Chimeric antibody is the molecule that different piece derives from different animal species, for example has the variable region and the human normal immunoglobulin invariant region that derive from mouse mAb.At first chimeric antibody is used for reducing immunogenicity and increasing output in application, for example, when the mAbs of mouse has high yield from hybridoma, but when higher immunogenicity is arranged in the people, chimeric mAbs that like this can end user/mouse.Chimeric antibody that is used to produce and method are known (people such as Cabilly, Proc.Natl.Acad.Sci.USA 81:3273.3277 (1984) of those skilled in that art; People such as Morrison, Proc.Natl.Acad.Sci.USA 81:6851-6855 (1984); People such as Boulianne, natural 312:643-646 (1984); People such as Cabilly, european patent application 125023 (open day 1984.11.14); People such as Neuberger, natural 314:268-270 (1985); People such as Taniguchi, european patent application 171496 (open day 1985.02.19); People such as Morrison, european patent application 173494 (open day 1986.03.05); People such as Neuberger, International Patent Application WO 8601533, (open day 1986.03.13); People such as Kudo, european patent application 184187 (open day 1986.06.11); People such as Sahagan, Journal of Immunology 137:1066-1074 (1986); People such as Robinson, International Patent Application WO 8702671 (open day 1987.05.07); People such as Liu, Proc.Natl.Acad.Sci USA84:3439-3443 (1987); People such as Sun, Proc.Natl.Acad.Sci USA84:214-218 (1987); People such as Better, science 240:1041-1043 (1988); With Harlow and Lane, antibody: laboratory manual sees above.These are with reference to being incorporated herein as reference fully.
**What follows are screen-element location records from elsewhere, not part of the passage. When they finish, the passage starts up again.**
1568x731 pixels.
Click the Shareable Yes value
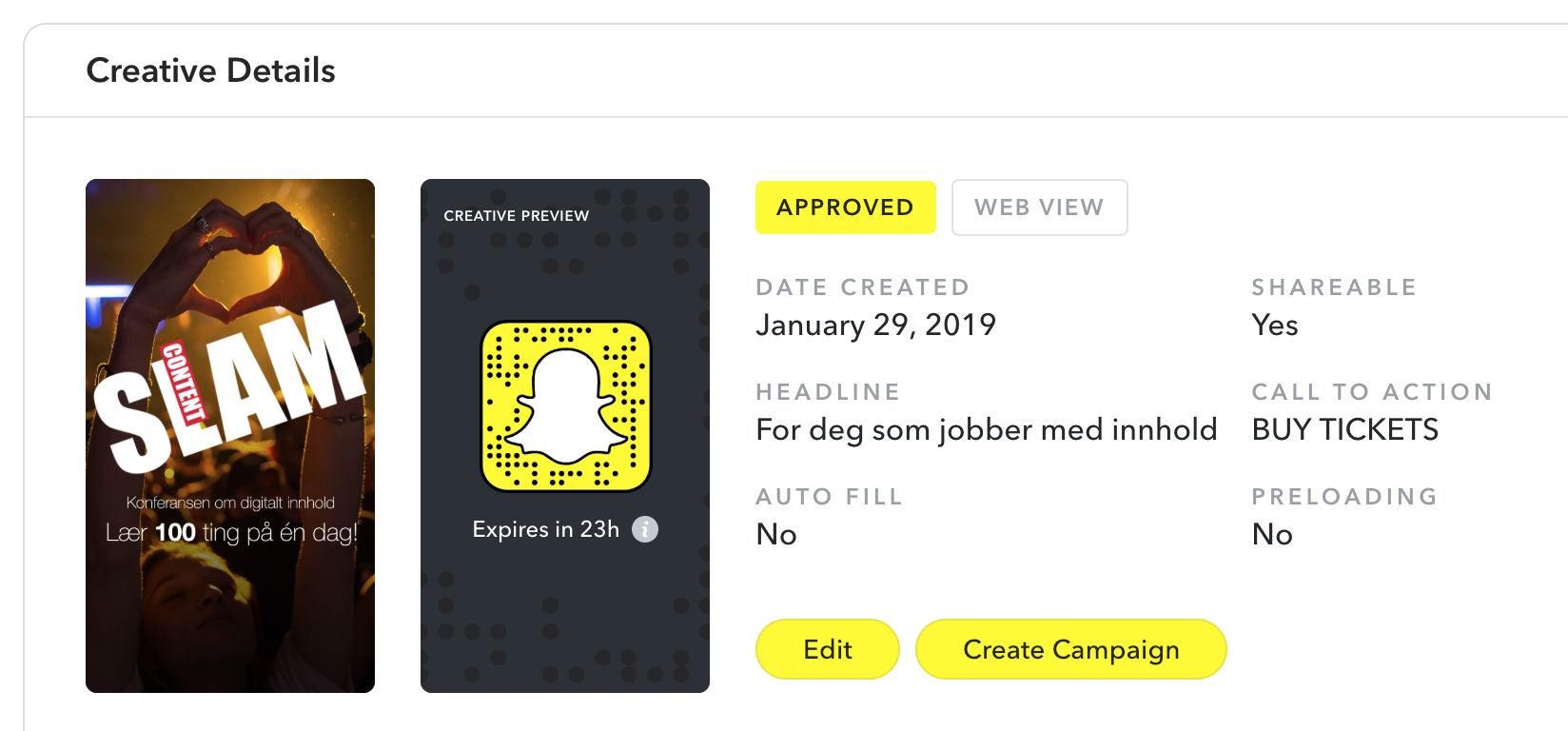(1275, 325)
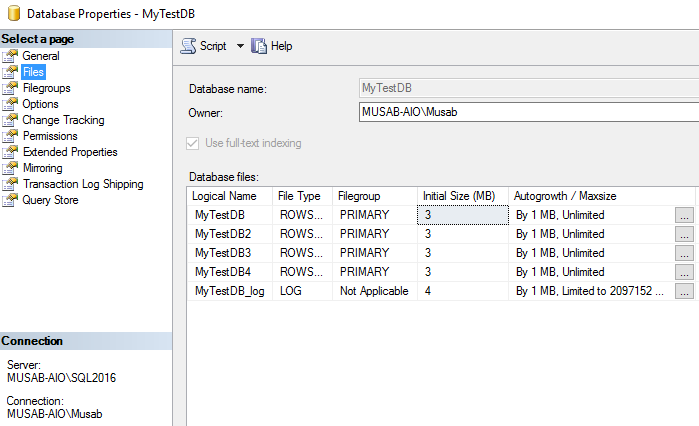Viewport: 699px width, 426px height.
Task: Open the Script dropdown arrow
Action: click(x=240, y=46)
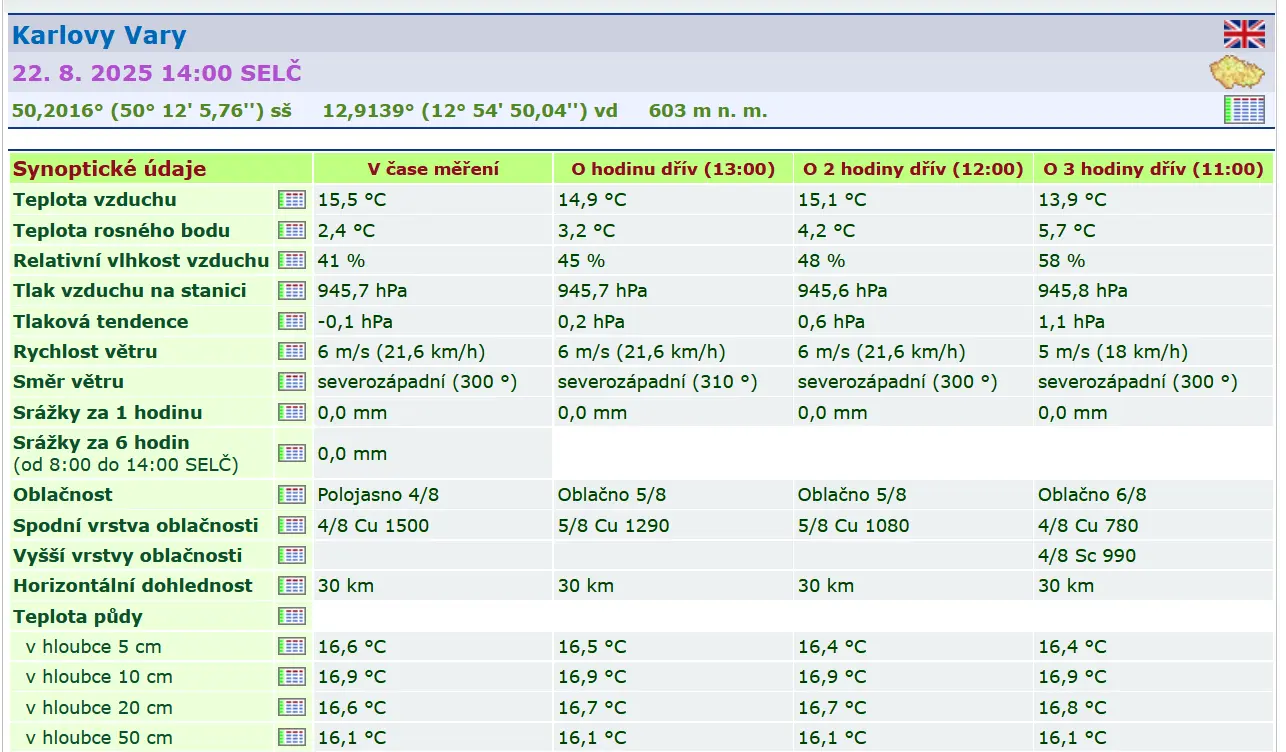Open table icon for Srážky za 6 hodin
The image size is (1286, 752).
[x=291, y=453]
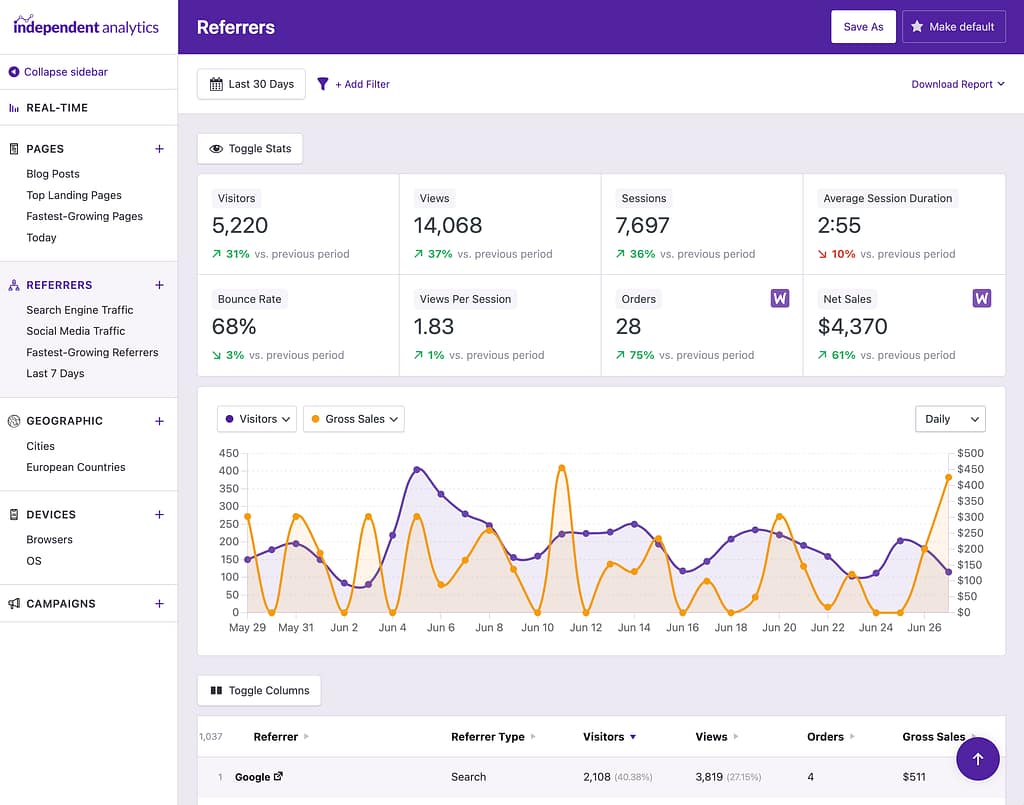Click the Save As button

(x=862, y=26)
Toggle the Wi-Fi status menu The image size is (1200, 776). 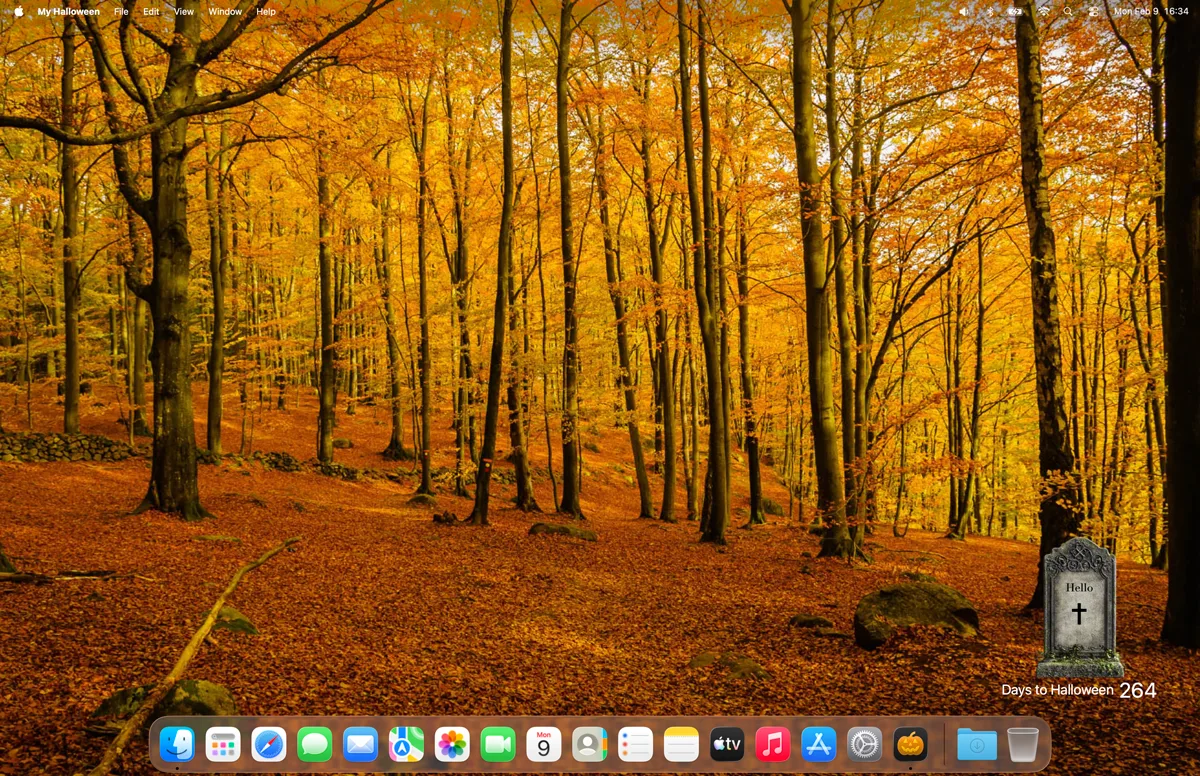point(1044,11)
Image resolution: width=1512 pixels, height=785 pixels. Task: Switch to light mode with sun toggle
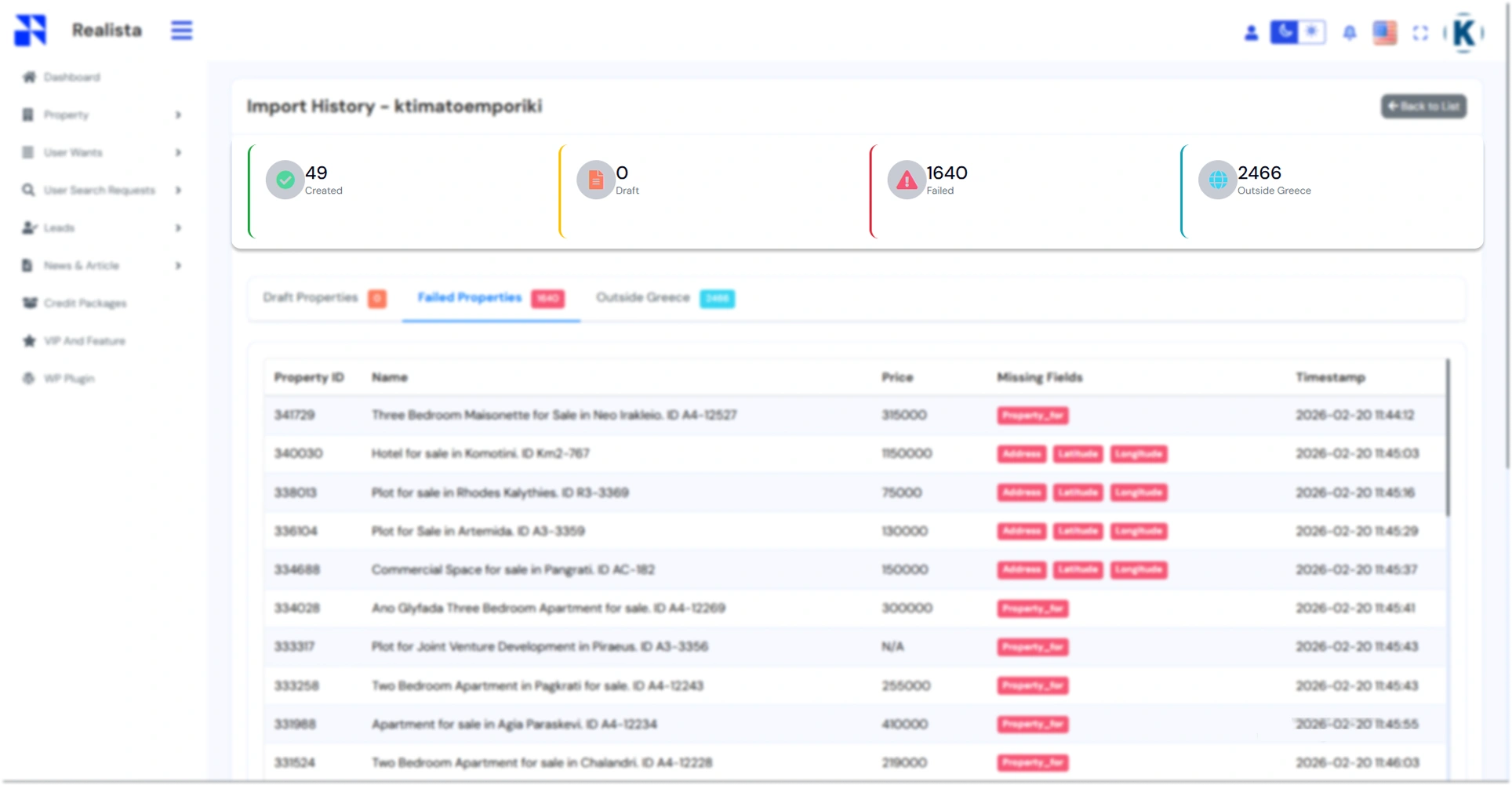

Anti--idiotypic (anti--Id) antibody is the identification antibody of the decision family of the uniqueness related with the antigen binding site of antibody usually.The animal (for example mouse strain) of the type by identical kind of immunization and heredity prepares Id antibody as the source of the mAb of the anti-Id that is preparing.Will discern and respond the decision family of the antibody of immunization by antibody (anti--Id antibody) animal of immunoprophylaxis that produces these idiotypic decision families.Referring to United States Patent (USP) 4,699, No. 880, the document is incorporated herein by reference fully.
Also will resist-Id antibody is used as " immunogen " with the replying of another animal induction of immunity, produce so-called anti--anti--Id antibody.Should anti--anti--its epi-position of Id be entirely identical to the primary mAb that induces anti-Id.Therefore, the antibody of the idiotypic epi-position by utilizing anti-mAb, the clone of other of the specific antibody that recognition expression is same is possible.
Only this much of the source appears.